According to the ceremony’s organizers, the format of the speech will be both “experimental” in the realm of commencement speeches yet “familiar” to the crowd of students. A livestream of Gore’s speech will be shown on a large screen behind Cheney, and he will be allowed to make direct responses from a lectern. Despite the improvisational nature of the format, Cheney has already revealed the main points of his speech. He will discuss how he, unlike Gore, took the opportunity to officially invade Iraq; the importance of an emphasis on oil, which he maintained both in and out of office; and his “impeccable quail-hunting abilities.” The commencement speech will emphasize clever comebacks, an emerging skill necessary for budding leaders entering the workplace.

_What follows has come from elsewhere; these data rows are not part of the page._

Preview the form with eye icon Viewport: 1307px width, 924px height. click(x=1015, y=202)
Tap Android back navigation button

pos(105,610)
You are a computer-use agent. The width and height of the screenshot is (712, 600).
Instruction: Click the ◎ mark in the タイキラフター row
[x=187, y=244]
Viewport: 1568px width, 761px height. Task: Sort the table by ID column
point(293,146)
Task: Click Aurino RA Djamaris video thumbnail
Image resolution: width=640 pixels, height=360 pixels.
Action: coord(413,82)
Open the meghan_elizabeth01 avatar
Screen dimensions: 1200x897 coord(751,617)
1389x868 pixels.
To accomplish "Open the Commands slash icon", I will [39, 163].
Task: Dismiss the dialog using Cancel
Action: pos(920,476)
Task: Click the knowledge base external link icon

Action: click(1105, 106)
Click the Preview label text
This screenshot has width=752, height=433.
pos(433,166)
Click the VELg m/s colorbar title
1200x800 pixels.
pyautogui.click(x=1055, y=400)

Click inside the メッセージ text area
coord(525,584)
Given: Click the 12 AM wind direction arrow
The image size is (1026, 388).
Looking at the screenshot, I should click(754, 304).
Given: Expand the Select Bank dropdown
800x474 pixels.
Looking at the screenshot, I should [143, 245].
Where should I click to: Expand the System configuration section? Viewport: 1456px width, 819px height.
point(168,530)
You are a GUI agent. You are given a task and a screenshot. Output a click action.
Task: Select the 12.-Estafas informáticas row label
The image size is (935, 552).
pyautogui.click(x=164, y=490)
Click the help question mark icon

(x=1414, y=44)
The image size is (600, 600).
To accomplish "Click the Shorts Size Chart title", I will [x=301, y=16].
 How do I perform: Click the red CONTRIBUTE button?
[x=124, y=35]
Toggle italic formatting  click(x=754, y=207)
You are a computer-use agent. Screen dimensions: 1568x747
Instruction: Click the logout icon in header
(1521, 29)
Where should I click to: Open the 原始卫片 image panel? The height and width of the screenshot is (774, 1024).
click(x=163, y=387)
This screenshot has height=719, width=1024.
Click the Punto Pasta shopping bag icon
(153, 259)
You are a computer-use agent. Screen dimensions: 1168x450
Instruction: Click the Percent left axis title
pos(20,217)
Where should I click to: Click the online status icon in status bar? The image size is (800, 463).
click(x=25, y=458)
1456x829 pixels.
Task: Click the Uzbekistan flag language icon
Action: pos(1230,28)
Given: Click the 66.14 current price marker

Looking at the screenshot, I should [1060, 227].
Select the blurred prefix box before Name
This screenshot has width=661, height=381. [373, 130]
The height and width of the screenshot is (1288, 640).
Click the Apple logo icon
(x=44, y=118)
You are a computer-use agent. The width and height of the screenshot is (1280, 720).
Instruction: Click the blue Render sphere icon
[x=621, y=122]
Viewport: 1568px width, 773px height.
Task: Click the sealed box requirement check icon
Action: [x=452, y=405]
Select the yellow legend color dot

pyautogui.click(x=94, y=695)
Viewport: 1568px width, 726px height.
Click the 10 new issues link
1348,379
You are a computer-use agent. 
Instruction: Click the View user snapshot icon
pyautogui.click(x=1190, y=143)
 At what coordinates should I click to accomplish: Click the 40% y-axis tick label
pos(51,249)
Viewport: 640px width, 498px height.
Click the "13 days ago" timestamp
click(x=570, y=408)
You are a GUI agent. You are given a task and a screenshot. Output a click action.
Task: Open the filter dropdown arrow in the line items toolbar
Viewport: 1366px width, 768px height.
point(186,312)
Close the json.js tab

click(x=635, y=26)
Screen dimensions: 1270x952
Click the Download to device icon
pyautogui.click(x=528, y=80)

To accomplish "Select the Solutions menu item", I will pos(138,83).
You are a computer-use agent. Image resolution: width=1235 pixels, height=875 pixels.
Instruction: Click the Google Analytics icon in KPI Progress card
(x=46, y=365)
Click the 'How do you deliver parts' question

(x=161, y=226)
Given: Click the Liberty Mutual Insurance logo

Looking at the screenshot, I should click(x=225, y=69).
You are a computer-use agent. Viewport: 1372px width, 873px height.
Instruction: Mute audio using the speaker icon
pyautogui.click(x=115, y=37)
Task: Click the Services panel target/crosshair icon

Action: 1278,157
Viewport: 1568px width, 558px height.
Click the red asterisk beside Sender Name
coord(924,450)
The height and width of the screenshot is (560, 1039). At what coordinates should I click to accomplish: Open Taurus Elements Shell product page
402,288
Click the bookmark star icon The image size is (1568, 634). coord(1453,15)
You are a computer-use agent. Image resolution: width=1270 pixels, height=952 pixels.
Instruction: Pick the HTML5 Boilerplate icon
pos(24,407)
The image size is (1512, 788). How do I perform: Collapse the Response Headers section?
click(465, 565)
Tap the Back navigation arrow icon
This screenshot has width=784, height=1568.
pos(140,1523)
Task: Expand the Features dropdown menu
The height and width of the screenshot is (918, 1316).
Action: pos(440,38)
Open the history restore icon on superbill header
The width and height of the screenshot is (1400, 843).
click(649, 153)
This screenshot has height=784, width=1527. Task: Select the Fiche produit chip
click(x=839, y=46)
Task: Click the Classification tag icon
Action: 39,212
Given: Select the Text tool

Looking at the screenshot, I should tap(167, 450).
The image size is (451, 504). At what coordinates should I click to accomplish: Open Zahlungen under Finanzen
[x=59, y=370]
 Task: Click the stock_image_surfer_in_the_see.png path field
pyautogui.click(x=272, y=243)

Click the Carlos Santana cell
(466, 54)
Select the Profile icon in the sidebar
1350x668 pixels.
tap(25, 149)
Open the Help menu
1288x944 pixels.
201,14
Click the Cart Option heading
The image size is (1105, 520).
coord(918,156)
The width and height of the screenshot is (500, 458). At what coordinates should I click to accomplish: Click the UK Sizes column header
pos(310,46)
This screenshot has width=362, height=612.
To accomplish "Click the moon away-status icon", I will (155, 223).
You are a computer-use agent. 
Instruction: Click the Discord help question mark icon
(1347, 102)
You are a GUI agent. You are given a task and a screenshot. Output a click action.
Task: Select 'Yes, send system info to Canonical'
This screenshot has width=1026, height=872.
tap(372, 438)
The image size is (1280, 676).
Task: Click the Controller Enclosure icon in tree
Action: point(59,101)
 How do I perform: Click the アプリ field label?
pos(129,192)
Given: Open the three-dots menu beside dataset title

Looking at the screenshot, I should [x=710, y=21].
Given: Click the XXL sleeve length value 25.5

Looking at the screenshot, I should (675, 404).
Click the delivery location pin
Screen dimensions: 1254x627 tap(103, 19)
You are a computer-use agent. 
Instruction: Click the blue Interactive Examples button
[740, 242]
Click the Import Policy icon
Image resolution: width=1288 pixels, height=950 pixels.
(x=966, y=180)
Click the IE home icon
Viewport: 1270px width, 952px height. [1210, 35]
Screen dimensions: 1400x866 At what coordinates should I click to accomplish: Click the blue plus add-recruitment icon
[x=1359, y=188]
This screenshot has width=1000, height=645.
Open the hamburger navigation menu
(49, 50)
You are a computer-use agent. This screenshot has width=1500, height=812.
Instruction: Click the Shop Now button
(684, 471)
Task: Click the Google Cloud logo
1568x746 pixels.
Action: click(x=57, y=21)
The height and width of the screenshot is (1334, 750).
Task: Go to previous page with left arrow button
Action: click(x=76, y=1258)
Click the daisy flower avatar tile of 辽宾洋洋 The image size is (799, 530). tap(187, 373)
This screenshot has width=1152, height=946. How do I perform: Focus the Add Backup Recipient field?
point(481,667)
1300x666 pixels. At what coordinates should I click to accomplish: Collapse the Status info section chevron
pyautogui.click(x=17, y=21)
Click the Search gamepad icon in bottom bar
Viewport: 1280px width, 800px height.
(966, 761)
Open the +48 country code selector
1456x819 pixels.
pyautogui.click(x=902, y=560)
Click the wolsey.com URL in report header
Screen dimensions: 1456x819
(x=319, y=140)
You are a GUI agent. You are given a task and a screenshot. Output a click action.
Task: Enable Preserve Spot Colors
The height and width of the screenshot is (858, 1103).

The overall reception to this announcement in both universities has been mixed. Many on the UCSD subreddit expressed that the format is unfair, as Gore will not have the ability to respond to Cheney’s criticism. Camille Roberts, a graduating UCLA Global Studies major and departing president of the Speech and Debate Club, commented, “We don’t need two more old white men beefing in front of a lectern. Hopefully, we’re not along for the whole ride, and we can derail this whole thing before it crashes and burns.”
Despite these concerns, commencement organizers are already planning to make the new format a tradition. Zmore theorized that this dialogue-prohibiting format will not only teach students valuable skills about the media cycle, but also increase voter turnout among younger voters, which has been historically low. “Perhaps the next Governor of California will be decided on a UC campus,” Zmore said.
Al Gore’s speech will be televised on NBC Channel 7 in San Diego and Peacock, while Dick Cheney’s address will be broadcasted on FOX 11 in Los Angeles and the rising right-wing streaming platform Wayly Dire Plus.